Give the data again in its entirety, exactly as provided.
══ Exercise data
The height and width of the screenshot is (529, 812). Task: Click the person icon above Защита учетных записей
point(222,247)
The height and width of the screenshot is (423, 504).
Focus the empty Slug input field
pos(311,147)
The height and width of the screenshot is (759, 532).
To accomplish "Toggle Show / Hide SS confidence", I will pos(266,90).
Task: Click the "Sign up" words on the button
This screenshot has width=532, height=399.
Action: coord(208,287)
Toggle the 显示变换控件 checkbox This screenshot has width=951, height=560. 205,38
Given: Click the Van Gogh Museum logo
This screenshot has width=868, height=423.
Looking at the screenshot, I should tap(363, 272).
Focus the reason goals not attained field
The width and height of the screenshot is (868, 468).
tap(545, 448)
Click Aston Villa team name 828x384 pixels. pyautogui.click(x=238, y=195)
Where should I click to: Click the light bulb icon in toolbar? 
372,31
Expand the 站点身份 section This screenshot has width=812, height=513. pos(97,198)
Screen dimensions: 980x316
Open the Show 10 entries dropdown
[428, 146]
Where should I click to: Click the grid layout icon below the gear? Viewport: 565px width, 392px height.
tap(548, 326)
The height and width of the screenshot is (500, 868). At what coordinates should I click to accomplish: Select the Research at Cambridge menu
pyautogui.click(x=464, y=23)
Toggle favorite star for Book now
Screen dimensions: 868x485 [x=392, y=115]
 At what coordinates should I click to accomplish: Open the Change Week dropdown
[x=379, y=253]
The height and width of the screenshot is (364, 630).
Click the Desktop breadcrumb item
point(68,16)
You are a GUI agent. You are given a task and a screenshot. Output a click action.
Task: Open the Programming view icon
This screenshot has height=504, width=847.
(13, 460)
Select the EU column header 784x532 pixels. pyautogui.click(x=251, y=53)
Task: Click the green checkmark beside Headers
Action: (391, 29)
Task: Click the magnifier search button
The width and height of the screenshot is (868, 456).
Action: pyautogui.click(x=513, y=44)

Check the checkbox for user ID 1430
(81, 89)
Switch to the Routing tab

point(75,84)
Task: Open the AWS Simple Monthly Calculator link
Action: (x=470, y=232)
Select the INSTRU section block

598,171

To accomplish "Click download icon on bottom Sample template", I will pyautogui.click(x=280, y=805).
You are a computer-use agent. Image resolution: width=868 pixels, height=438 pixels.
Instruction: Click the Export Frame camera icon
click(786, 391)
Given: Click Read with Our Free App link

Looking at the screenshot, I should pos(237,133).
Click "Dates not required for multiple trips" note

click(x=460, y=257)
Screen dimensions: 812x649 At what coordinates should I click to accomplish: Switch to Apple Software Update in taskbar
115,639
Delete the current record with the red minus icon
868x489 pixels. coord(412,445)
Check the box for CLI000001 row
════
▶ _Solution_
The height and width of the screenshot is (529, 812). Task: Click the person icon above Защита учетных записей
point(222,247)
The height and width of the screenshot is (423, 504).
Focus the empty Slug input field
pos(311,147)
The height and width of the screenshot is (759, 532).
To accomplish "Toggle Show / Hide SS confidence", I will pos(266,90).
Task: Click the "Sign up" words on the button
This screenshot has width=532, height=399.
Action: coord(208,287)
Toggle the 显示变换控件 checkbox This screenshot has width=951, height=560. 205,38
Given: Click the Van Gogh Museum logo
This screenshot has width=868, height=423.
Looking at the screenshot, I should tap(363, 272).
Focus the reason goals not attained field
The width and height of the screenshot is (868, 468).
tap(545, 448)
Click Aston Villa team name 828x384 pixels. pyautogui.click(x=238, y=195)
Where should I click to: Click the light bulb icon in toolbar? 
372,31
Expand the 站点身份 section This screenshot has width=812, height=513. pos(97,198)
Screen dimensions: 980x316
Open the Show 10 entries dropdown
[428, 146]
Where should I click to: Click the grid layout icon below the gear? Viewport: 565px width, 392px height.
tap(548, 326)
The height and width of the screenshot is (500, 868). At what coordinates should I click to accomplish: Select the Research at Cambridge menu
pyautogui.click(x=464, y=23)
Toggle favorite star for Book now
Screen dimensions: 868x485 [x=392, y=115]
 At what coordinates should I click to accomplish: Open the Change Week dropdown
[x=379, y=253]
The height and width of the screenshot is (364, 630).
Click the Desktop breadcrumb item
point(68,16)
You are a GUI agent. You are given a task and a screenshot. Output a click action.
Task: Open the Programming view icon
This screenshot has height=504, width=847.
(13, 460)
Select the EU column header 784x532 pixels. pyautogui.click(x=251, y=53)
Task: Click the green checkmark beside Headers
Action: (391, 29)
Task: Click the magnifier search button
The width and height of the screenshot is (868, 456).
Action: pyautogui.click(x=513, y=44)

Check the checkbox for user ID 1430
(81, 89)
Switch to the Routing tab

point(75,84)
Task: Open the AWS Simple Monthly Calculator link
Action: (x=470, y=232)
Select the INSTRU section block

598,171

To accomplish "Click download icon on bottom Sample template", I will pyautogui.click(x=280, y=805).
You are a computer-use agent. Image resolution: width=868 pixels, height=438 pixels.
Instruction: Click the Export Frame camera icon
click(786, 391)
Given: Click Read with Our Free App link

Looking at the screenshot, I should pos(237,133).
Click "Dates not required for multiple trips" note

click(x=460, y=257)
Screen dimensions: 812x649 At what coordinates should I click to accomplish: Switch to Apple Software Update in taskbar
115,639
Delete the current record with the red minus icon
868x489 pixels. coord(412,445)
Check the box for CLI000001 row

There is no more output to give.